English: A graph of particulate pollution (PM ...
English: A graph of particulate pollution (PM 2.5 vs date) for sensors located in . The particulate pollution shows a seasonal variation. (Photo credit: Wikipedia)
The Association Between Air Pollution Exposure and Glucose and Lipids Levels (8 page pdf, Maayan Yitshak Sade, Itai Kloog, Idit F. Liberty, Joel Schwartz, and Victor Novack, J Clin Endocrinol Metab, May 24, 2016) 

Today we review research into the the side effects of exposure to particulate air pollutants regarding cardiovascular disease(the leading cause of death in the USA), blood glucose levels and cholesterol levels. Results indicate that even a higher exposure to air pollution in the preceding three months leads to higher glucose levels and even a small change in this leads to increased risk of heart attack. 
English: A graph of particulate pollution (PM 2.5 vs date) for sensors located in . The particulate pollution shows a seasonal variation. 

Key Quotes:

Cardiovascular and lipid disorders are the leading cause of death in the United States.. the total cost of cardiovascular disease nationwide was $320.1 billion. The total includes direct costs of treatment as well as indirect costs such as lost productivity.”

“PM exposure is a major issue in countries located in desert areas. In Eastern Asia, the frequent dust events, which originate in the Chinese and Mongolian desert, in combination with the anthropogenic air pollution, have become a major concern for public health. Studies conducted in Asia has linked between dust exposure and asthma episodes, mortality, blood pressure, serumlipids, and glucose”.

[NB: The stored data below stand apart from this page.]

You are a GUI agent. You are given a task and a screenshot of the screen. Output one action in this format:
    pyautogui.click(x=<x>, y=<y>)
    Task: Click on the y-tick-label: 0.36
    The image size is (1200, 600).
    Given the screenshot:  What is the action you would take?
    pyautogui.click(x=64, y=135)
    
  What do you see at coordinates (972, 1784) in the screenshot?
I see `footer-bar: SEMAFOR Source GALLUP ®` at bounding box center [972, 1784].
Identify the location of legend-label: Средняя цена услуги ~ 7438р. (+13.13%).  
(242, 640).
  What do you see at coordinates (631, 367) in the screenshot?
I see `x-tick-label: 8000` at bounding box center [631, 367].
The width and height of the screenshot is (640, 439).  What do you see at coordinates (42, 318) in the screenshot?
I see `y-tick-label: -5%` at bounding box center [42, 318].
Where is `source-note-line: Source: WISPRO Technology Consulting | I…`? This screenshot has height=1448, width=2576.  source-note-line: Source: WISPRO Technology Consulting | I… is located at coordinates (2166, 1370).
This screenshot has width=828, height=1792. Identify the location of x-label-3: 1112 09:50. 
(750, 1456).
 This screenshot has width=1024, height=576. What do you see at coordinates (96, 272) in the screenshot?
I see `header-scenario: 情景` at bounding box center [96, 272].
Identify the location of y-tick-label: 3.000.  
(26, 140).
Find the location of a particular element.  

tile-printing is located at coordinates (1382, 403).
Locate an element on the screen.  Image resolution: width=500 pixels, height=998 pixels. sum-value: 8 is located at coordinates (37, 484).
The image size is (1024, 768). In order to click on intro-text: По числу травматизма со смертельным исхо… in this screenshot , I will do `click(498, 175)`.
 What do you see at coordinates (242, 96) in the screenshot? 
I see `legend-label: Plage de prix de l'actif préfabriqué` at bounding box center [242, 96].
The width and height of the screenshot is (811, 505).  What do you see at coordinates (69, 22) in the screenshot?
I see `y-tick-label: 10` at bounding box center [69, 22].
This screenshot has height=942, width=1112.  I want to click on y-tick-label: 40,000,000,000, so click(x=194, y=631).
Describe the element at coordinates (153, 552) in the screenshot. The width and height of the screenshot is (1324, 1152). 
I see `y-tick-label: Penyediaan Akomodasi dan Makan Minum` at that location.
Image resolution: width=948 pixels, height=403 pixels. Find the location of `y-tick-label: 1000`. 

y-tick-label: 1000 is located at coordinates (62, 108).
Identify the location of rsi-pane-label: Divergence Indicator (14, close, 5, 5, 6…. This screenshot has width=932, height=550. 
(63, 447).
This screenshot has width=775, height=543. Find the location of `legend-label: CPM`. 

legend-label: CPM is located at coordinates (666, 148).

 “The Negev region (Southern Israel) is located in the global dust belt, which extends from West Africa to the Arabian Desert.PM10 andPM2.5 concentrations in the area can reach extremely high levels”

"While air pollution is linked with relatively small changes in cardiometabolic risk factors, the continuous nature of exposure and the number of people affected gives us cause for concern…Even small changes in glucose levels and glycemic control can contribute to increased risk of cardiovascular disease."

 “The study found participants tended to have higher blood sugar levels and a poorer cholesterol profile when they were exposed to higher average levels of air particulates in the preceding three months compared to those exposed to lower levels of air pollutants. Particulate matter exposure was associated with increases in blood glucose, LDL cholesterol levels, and triglycerides, or fats in the blood. Exposure to particulate matter also was linked to lower levels of HDL, or "good," cholesterol.”

“"We found an association between air pollution exposure in the intermediate term and undesirable changes in cholesterol..This suggests that cumulative exposure to air pollution over the course of a lifetime could lead to elevated risk of cardiovascular disease."

 “We observed significant increase in glucose, HbA1c, LDL, and triglycerides and decrease in HDL levels, associated with increases of PM average concentrations in the 3 months preceding the test. The associations were more pronounced among patients with diabetes.”